Ceylon M6 will be the first feature-complete implementation of the language specification, incorporating the following headline changes:

  • new syntax for invoking super-interface members,
  • nonempty variadic parameters
  • try with resources,
  • the ** scaling multiplication operator,
  • "static" member references,
  • metamodel and metamodel expressions, and
  • annotations.

We have not yet decided if support for serialization will make it into M6.

Invoking super-interface members

Previously, we were using a rather ugly and arbitrary syntax, for example, List::equals(that), to invoke an overridden member of a superinterface. Now we can just write:

super.equals(that)

except in cases where this is ambiguous (the member is ambiguously inherited from more than one supertype), in which case we can use the widening of operator to eliminate the ambiguity:

(super of List<T>).equals(that)

(We now treat super as a value whose type is the intersection of all immediate supertypes of the current type.)

Nonempty variadic parameters

You may now define a variadic function that requires at least one argument, for example:

String max(String+ strings) {
    value max = strings.first;
    for (string in strings.rest) {
        if (string>max) {
            max = string;
        }
    }
    return max;
}

The type of such a function is written String(String+), meaning, of course, Callable<String,[String+]>.

try with resources

This constuct works almost exactly like in Java.
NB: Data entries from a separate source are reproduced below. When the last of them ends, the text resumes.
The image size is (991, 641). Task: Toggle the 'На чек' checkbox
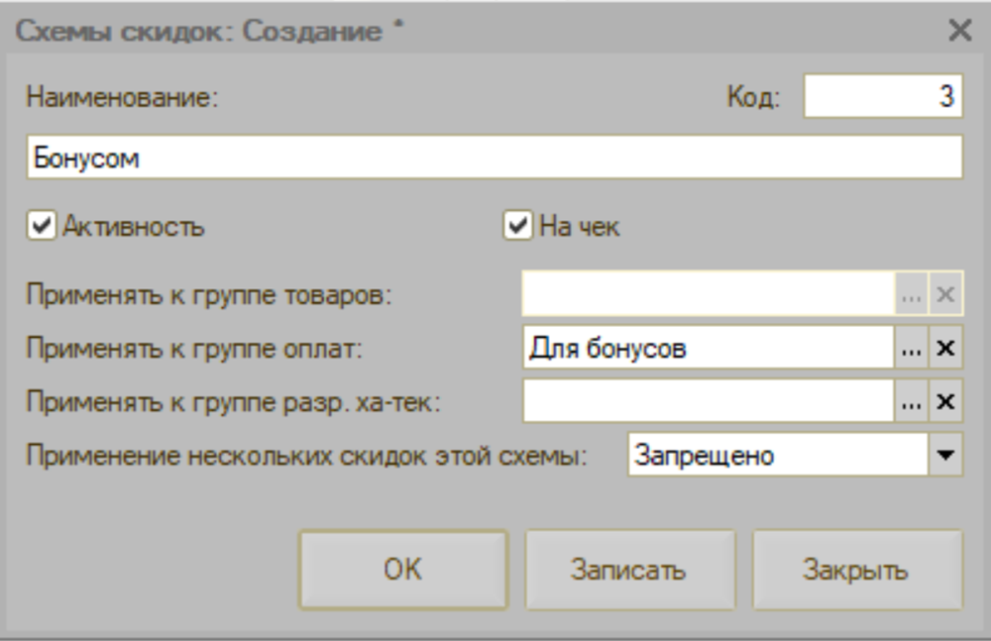(517, 227)
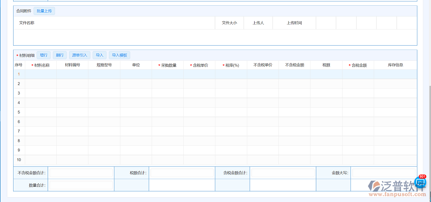Open 源单引入 source order import
Viewport: 431px width, 202px height.
[x=79, y=55]
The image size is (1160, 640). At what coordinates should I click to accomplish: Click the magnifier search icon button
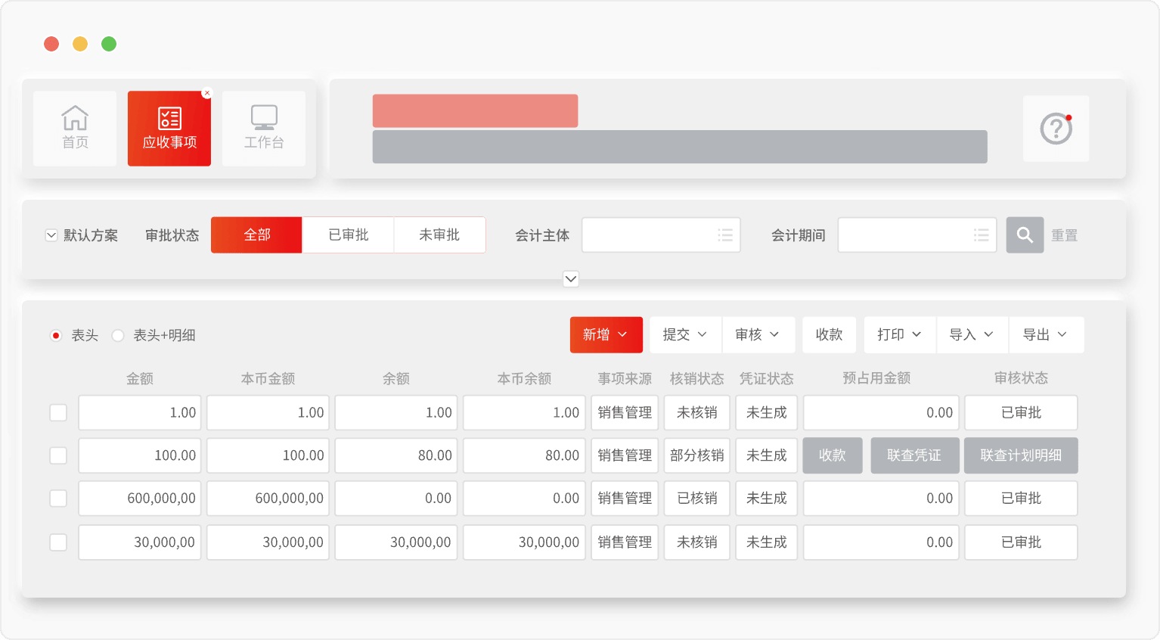pyautogui.click(x=1025, y=235)
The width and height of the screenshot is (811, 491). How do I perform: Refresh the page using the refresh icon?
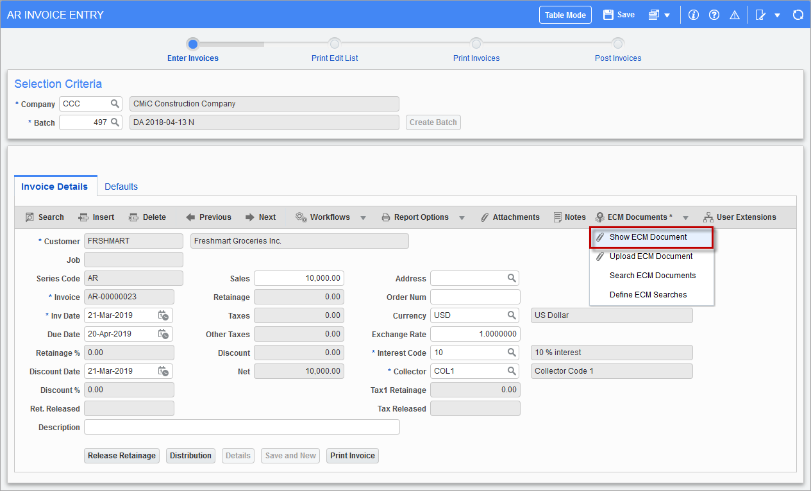[x=798, y=14]
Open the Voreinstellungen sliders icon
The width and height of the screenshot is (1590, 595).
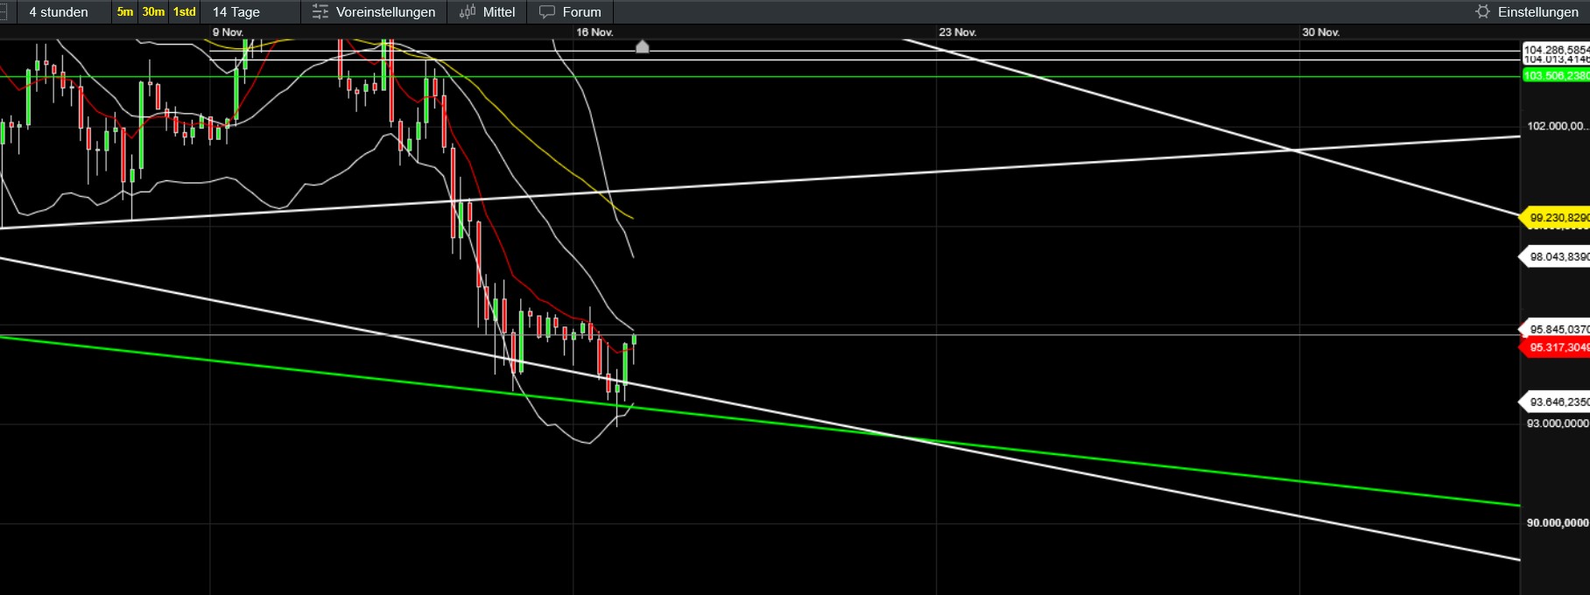(320, 12)
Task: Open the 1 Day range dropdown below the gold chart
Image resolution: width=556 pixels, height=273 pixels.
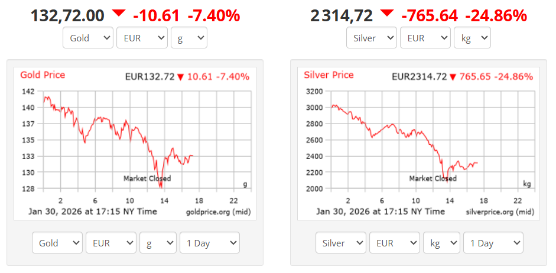Action: (x=210, y=243)
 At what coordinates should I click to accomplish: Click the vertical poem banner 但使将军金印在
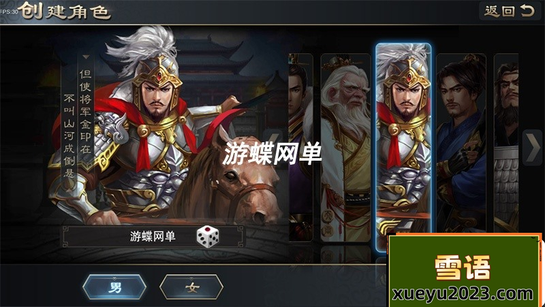coord(85,111)
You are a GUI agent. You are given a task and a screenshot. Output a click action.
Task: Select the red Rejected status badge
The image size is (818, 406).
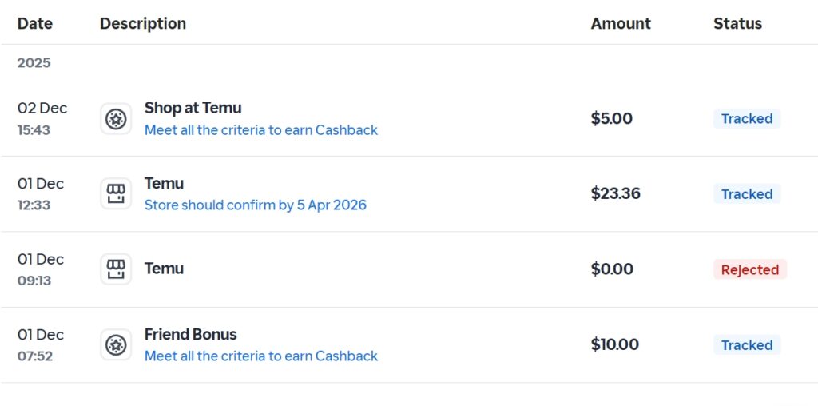tap(749, 270)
For example:

try (Transaction()) { ... }

Scaling multiplication operator

A top user request was support for "scaling" multiplication for vectors, matrices, durations, etc. We've introduced the interface Scalable and the ** operation to let you write things like:

Vector scaled = 2 ** vector;

Static member references

Static member references let us obtain a reference to a member of a type without providing an instance of the type. For example:

  • Person.name refers to the attribute name declared by the class Person, and
  • Object.equals refers to the method equals declared by the class Object.

The type of a static method reference is a function type where the first parameter list accepts an instance of the type that declares the member.

  • Person.name is of type String(Person), and
  • Object.equals is of type Boolean(Object)(Object).

Static attribute references are especially useful, since we can pass them directly to map():

Person[] people = .... ;
{String*} names = people.map(Person.name);

This functionality is already working.

The metamodel

We call Ceylon a "higher-order" language partly because functions, classes, methods, and attributes are typed values. For example, the class Person is a value of type Person(Name):

Person(Name) createPerson = Person;
Person person = createPerson(Name("Gavin", "King"));

However, Ceylon takes the notion of "higher-order" significantly further. The language lets us write typesafe code that reasons about the program itself, by providing a typesafe metamodel.

A metamodel expression is enclosed in backticks:

Class<Person,[Name]> personClass = `Person`;
Attribute<Person,Name> nameAttribute = `Person.name`;
Method<Object,Boolean,[Object]> equalsMethod = `Object.equals`;

We can use a metamodel to obtain the name and annotations of a declaration, or to query a type for members by their return type, parameter types, annotations, etc.

It's taking us a bit of work to get the metamodel just right, and that's the main thing that has been holding up the M6 release.

Annotations

Annotations are discussed here. The basic concept hasn't changed much in our initial implementation, but work is ongoing.